10/11/21
Elijah’s Duel
At noon Elijah mocked them, saying, “Cry aloud! Surely he is a god; either he is meditating, or he has wandered away, or he is on a journey, or perhaps he is asleep and must be awakened.” Then they cried aloud and, as was their custom, they cut themselves with swords and lances until the blood gushed out over them. As midday passed, they raved on until the time of the offering of the oblation, but there was no voice, no answer, and no response. Then Elijah said to all the people, “Come closer to me”; and all the people came closer to him...Next he put the wood in order, cut the bull in pieces, and laid it on the wood. He said, “Fill four jars with water and pour it on the burnt offering and on the wood.” Then he said, “Do it a second time”; and they did it a second time. Again he said, “Do it a third time”; and they did it a third time, so that the water ran all around the altar, and filled the trench also with water. At the time of the offering of the oblation, the prophet Elijah came near and said, “O Lord, God of Abraham, Isaac, and Israel, let it be known this day that you are God in Israel, that I am your servant, and that I have done all these things at your bidding. Answer me, O Lord, answer me, so that this people may know that you, O Lord, are God, and that you have turned their hearts back.” Then the fire of the Lord fell and consumed the burnt offering, the wood, the stones, and the dust, and even licked up the water that was in the trench.
1 Kings 18:27-38
Elijah and the Prophets of Ba’al were battling for the hearts and souls of the Israelites. They set up a contest at the end of a 3 year drought: whoever was able to call fire from the sky to consume a sacrifice would prove that their god was worth following.
Elijah won. In fact he did not just win, he went out of his way to make Ba’al and his prophets look small and pathetic. Elijah heckled the Prophets’ rituals, asking if their god was asleep or on a nice little trip. Then he had huge jars of water poured over his alter so that the wood was soaked and the parched ground was saturated. Then fire fell from heaven, consuming the sacrifice, the structure and all the water that had been poured out. There was no doubt in anyone’s mind which god was real and should be followed. The prophets of Ba’al were routed and the people turned back to the one, true, living God. For a while.
It did not last. It never does. People forget. People are swayed by the promise of a better life. People want a god made in their own image instead of following the One that they are made to reflect. There is bad teaching and poor leadership and the siren song of political influence and power. It never lasts.
And so we end up in the modern age where the gospel is watered down or where the gospel has been perverted into a message that celebrates wealth and military might and nationalism. We end up in a society where purity is scoffed at and the words of Jesus are ignored and your political party determines what kind of Christianity you follow. Debates rage and people suffer and the power of the one, true, living God seems remarkably absent from the lives of most Christians.

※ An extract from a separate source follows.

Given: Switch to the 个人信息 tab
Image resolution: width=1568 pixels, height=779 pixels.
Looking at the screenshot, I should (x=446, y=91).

And do you know where I find myself? I just don’t care. I look out at Christendom and do not see where my family and I fit. Our theology does not match neatly with any congregation that we have been a part of. I do not see my tribe.
Part of that is theological. A large part of that is selfish. I just don’t care about others because all my caring is wrapped up in my own household. It is incredibly common for special needs families to simply check out of the community. No politics. No church involvement. No community events or projects. We are just trying to make it one more day. My job, my church involvement and my weekly appointments are exclusively tied to what does my family need me to be.
Does this need to change? Do I need to become more involved…more invested in the rest of the world? Should I look into re-entering the ministry? Should I stop using my family as an excuse to avoid responsibilities or would additional work simply be a tool to avoid the hard work of parenting? I don’t have a great answer other than to say that I have not said “No” to any invitations that I have heard from God. If there is a call outside of writing and parenting and loving those who I encounter, it has been subtle and I have not recognized it.
Sometimes I wonder if Elijah had a family. Did he have to choose between God’s call and being with them? Was that an easy decision or did he wonder every day whether he made a mistake? How could you choose your family when the entire nation is at risk? Bu then again, how could you choose anything other than your family when you are all they have? Just something I wonder about.
A moment to reflect:
How have you withdrawn from the world? Has that been healthy or not?